* _To do_
Run through the records and, wherever a line holds the word "gear", return that line.

[Task input Boundary: Start]

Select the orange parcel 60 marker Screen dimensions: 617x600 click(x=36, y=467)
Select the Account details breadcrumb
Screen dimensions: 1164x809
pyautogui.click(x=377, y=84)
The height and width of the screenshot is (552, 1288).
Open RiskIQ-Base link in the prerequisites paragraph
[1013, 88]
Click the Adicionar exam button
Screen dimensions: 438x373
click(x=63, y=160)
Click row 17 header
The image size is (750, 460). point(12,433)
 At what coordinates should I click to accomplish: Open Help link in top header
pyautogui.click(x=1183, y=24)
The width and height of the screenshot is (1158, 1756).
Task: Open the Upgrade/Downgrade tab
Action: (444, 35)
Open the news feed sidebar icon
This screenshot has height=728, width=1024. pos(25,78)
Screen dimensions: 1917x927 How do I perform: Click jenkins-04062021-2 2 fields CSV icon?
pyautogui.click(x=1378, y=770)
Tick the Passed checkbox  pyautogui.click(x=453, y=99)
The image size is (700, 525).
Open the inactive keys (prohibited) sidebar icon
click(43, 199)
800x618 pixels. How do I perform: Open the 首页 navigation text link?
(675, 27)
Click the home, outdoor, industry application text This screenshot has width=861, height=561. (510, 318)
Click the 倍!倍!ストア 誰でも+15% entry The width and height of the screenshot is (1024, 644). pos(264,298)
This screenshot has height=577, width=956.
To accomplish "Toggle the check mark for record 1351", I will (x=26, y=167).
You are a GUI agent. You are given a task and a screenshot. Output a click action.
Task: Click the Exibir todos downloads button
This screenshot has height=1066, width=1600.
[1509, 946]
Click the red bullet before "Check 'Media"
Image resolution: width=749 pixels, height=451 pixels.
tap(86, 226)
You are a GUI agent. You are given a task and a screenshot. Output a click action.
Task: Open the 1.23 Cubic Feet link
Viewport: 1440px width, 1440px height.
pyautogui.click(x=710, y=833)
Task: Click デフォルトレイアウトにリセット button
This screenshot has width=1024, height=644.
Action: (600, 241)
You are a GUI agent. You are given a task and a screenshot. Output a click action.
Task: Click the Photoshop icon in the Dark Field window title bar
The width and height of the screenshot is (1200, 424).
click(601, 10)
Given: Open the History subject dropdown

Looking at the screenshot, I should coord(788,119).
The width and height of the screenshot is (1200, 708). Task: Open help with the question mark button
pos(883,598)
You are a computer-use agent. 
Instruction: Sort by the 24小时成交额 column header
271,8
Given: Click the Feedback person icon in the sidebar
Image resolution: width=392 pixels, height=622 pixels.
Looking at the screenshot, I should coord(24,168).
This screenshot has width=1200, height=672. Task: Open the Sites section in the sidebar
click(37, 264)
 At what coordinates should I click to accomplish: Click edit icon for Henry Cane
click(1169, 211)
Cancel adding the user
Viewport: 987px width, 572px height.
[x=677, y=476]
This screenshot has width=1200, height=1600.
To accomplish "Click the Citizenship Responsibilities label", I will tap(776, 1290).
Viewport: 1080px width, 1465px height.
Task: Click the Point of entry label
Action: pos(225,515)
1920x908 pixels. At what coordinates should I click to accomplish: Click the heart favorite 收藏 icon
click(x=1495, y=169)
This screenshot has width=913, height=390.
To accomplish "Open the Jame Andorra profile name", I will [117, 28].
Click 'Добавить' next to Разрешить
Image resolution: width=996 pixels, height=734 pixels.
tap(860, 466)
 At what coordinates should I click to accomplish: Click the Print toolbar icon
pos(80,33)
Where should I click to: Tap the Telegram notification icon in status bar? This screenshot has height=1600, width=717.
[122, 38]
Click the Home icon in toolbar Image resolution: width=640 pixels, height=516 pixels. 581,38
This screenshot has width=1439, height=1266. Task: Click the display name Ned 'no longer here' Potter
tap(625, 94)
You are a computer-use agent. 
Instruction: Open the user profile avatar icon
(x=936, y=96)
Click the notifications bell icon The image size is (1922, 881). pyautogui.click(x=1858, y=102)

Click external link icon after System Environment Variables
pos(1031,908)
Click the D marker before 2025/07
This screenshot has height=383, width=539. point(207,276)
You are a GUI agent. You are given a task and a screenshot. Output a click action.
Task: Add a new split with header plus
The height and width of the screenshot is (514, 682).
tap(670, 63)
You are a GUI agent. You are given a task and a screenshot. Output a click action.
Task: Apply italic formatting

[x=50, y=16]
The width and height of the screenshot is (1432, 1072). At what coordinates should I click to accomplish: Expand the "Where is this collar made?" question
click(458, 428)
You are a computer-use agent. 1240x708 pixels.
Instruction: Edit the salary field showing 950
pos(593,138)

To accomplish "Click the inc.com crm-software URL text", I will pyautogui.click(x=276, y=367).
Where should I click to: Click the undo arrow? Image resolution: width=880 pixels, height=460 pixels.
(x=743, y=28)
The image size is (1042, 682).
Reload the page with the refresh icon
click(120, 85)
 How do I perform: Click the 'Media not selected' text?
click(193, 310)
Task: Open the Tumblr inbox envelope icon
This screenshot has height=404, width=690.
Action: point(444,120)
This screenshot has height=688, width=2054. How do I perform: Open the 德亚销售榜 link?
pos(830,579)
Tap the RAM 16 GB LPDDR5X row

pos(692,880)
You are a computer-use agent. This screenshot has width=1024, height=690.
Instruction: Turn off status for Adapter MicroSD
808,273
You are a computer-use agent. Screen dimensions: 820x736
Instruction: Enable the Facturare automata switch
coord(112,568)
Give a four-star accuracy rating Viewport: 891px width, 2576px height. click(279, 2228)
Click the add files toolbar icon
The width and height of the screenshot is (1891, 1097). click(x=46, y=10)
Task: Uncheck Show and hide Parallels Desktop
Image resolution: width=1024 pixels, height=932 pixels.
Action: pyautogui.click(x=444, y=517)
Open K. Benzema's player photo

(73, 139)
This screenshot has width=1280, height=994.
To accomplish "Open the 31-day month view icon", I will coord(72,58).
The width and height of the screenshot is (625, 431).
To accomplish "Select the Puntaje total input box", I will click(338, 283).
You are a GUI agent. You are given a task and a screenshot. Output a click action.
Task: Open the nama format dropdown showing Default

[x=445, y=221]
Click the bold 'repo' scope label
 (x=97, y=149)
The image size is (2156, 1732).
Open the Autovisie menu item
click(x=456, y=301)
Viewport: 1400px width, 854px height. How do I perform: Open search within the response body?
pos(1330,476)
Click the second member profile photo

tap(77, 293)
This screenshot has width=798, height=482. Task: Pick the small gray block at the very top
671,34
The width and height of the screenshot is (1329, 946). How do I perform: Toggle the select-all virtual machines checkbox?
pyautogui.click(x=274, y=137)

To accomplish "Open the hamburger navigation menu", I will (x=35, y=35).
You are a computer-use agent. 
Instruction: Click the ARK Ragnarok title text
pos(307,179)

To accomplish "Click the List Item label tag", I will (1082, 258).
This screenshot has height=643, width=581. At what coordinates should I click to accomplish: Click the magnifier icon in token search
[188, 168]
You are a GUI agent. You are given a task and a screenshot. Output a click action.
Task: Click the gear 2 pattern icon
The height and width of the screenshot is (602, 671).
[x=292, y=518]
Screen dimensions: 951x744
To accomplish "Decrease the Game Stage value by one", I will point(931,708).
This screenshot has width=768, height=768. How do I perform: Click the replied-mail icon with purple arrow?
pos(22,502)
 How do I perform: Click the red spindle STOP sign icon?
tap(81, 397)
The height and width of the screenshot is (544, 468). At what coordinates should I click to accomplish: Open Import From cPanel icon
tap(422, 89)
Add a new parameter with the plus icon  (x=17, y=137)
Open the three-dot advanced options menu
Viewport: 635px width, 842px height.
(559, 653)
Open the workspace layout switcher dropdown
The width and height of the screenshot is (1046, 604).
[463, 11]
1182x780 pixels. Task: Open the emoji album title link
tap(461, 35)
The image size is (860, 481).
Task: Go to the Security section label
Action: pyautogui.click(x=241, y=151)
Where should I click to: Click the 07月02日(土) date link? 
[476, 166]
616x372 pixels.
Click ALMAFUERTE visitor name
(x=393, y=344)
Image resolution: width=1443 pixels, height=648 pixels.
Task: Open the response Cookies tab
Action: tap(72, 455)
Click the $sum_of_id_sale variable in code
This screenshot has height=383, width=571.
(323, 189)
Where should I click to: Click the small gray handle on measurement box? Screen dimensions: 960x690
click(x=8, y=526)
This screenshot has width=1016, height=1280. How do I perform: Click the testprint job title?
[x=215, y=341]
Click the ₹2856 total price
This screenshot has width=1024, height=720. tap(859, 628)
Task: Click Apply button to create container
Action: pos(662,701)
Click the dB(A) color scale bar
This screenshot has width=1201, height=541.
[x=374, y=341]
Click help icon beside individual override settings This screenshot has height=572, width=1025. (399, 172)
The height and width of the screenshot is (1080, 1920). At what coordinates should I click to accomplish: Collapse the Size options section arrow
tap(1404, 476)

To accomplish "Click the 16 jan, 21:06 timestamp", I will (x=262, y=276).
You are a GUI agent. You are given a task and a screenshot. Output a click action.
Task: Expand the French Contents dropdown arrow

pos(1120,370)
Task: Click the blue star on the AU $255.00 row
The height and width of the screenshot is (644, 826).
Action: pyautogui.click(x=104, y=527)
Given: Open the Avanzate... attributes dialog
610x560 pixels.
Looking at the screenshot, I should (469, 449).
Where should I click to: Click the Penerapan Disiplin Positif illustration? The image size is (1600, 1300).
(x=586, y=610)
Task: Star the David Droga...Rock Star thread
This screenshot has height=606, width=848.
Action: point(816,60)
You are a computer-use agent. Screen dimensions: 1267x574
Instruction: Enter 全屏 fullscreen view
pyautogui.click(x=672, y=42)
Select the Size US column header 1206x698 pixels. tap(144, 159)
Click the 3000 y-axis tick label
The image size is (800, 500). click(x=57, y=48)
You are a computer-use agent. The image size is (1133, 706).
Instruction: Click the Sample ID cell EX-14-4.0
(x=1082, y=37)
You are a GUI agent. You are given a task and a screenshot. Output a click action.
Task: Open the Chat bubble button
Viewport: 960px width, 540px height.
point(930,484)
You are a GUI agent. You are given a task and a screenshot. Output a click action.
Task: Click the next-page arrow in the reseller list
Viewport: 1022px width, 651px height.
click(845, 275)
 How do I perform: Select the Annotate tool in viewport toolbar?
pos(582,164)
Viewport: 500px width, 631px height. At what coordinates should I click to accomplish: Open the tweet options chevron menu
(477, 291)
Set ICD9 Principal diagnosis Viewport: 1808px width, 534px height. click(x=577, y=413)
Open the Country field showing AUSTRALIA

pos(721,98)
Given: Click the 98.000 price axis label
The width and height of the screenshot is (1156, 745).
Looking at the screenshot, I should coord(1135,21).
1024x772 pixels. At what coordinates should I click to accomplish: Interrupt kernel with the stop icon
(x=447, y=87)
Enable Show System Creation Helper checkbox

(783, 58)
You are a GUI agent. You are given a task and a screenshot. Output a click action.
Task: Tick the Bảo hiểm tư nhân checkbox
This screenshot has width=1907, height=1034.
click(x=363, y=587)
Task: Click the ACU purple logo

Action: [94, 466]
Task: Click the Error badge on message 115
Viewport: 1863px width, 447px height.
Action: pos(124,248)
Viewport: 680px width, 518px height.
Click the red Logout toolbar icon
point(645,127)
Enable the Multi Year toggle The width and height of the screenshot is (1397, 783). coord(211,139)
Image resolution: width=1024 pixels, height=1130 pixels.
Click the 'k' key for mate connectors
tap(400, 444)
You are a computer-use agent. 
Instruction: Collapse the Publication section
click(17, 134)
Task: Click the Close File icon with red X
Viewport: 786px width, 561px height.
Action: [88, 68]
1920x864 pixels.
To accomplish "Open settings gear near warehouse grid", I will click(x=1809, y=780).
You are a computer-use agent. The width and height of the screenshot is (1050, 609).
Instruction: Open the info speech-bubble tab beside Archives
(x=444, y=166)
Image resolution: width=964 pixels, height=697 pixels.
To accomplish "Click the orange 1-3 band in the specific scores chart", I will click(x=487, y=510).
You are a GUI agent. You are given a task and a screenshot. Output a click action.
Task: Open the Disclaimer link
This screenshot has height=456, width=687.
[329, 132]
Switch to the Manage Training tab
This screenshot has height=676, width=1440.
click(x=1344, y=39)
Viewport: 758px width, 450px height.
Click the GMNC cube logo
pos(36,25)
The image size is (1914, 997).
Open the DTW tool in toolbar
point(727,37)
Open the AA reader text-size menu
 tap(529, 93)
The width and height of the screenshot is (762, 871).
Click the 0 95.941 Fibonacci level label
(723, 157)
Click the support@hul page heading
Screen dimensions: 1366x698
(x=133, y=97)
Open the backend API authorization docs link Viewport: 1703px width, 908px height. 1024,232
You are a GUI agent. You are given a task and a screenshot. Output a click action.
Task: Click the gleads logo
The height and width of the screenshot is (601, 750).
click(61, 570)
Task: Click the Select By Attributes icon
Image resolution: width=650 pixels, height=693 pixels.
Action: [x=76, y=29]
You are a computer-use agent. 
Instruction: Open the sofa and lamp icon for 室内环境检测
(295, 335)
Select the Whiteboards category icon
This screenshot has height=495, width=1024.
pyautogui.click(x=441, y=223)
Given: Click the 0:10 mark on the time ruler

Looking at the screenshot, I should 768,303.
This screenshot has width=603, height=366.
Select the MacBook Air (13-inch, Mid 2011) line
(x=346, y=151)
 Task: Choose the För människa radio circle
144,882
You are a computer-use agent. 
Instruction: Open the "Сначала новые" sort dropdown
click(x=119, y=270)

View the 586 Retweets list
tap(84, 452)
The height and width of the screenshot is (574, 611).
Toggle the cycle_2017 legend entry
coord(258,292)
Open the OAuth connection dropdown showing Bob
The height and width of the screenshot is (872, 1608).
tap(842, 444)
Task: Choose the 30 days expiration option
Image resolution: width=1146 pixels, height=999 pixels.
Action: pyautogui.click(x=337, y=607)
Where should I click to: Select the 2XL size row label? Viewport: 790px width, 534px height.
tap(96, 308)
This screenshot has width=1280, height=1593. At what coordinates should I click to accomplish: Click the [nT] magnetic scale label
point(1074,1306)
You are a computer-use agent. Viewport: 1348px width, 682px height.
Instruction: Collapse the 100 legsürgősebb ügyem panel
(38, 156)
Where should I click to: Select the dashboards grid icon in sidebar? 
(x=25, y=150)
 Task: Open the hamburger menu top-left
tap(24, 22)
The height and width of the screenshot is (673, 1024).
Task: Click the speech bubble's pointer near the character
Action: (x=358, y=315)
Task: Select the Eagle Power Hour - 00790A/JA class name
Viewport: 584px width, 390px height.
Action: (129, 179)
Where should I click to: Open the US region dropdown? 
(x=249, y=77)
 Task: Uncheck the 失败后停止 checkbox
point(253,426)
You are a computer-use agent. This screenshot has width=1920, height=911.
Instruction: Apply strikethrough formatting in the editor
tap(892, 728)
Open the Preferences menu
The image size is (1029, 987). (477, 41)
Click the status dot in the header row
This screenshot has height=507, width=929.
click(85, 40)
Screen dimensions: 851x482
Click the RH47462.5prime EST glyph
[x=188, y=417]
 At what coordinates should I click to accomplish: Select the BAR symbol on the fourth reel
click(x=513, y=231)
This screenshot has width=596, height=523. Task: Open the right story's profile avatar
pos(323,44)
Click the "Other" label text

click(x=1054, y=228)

[Task input Boundary: End]

* _Answer to this exercise_
Task: Click the gear 2 pattern icon
To accomplish "Open settings gear near warehouse grid", I will click(x=1809, y=780).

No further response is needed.